Shhh…yo sé, yo sé. – Su mano acarició el cabello de Megumi, este cerró los ojos, disfrutando del contacto, aprovechando para acomodarse entre sus piernas, dejando que su espalda se recargase en la pierna derecha de Sukuna y su cara se recostara justo en ese mismo muslo, con sus manos delicadas acariciaba amorosamente el muslo contrario y jugueteaba con el rosado vello que bajaba por su abdomen, Sukuna tragó duro para controlar su erección ante tan dulce visión. – Cuando eras pequeño te colocabas así para que te leyera un cuento. – Le miró sonriendo cariñosamente, las mejillas ajenas se tiñeron de rojo de nuevo. – Sigues pareciendo un ángel. – Dijo casi en un susurro. Abrió la boca de Megumi con cuidado y dejó caer en ella su saliva.
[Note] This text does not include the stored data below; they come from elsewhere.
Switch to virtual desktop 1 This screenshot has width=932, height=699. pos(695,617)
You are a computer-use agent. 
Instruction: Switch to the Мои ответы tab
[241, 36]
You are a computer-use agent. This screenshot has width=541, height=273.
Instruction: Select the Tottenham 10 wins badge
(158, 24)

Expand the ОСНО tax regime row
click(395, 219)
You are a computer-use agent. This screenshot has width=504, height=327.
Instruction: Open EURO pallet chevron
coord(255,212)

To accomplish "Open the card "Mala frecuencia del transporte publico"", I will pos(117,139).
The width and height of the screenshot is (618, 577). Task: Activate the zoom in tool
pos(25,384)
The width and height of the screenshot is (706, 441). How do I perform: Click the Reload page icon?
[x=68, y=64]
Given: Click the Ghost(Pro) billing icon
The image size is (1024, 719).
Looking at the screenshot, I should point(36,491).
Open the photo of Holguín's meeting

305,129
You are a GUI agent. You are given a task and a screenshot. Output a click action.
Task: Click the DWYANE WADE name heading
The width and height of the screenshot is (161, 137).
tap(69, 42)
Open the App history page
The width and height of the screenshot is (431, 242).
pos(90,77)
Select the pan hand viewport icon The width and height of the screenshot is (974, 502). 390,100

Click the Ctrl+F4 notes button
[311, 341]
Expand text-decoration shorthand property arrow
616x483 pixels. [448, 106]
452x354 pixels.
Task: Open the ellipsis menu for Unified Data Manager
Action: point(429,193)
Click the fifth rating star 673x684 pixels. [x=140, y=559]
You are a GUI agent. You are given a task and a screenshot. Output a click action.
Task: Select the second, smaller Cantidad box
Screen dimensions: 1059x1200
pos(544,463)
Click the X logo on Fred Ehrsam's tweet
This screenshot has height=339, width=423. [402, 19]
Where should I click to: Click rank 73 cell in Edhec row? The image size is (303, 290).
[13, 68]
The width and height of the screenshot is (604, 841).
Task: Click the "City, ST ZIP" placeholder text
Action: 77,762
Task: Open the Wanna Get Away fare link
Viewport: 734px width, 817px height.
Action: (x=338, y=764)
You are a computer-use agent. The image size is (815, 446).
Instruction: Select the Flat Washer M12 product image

Con plena confianza se dejaba hacer y deshacer, cual obediente chiquillo. Sintió como la saliva de Sukuna resbalaba por su garganta, tocaba sus labios y caía por un costado.

"Es casi como un beso"

Repetía en su mente y se ruborizaba cada vez más.

Los besos con Sukuna eran como la gracia misma.

Cuando abrió sus ojos se topó con los contrarios. – Me sigue gustando estar así, aunque ya no sea para que me relates cuentos. – Relamió sus labios y creyó detectar con la mirada a la erección contraria saltar, con una sonrisilla imperceptible comenzó a besar la punta de la misma, el piloto automático se había desactivado desde hacía rato ya, estaba en control manual y toda su consciencia se volcaba en ese acto que para él, era tan sagrado como placentero.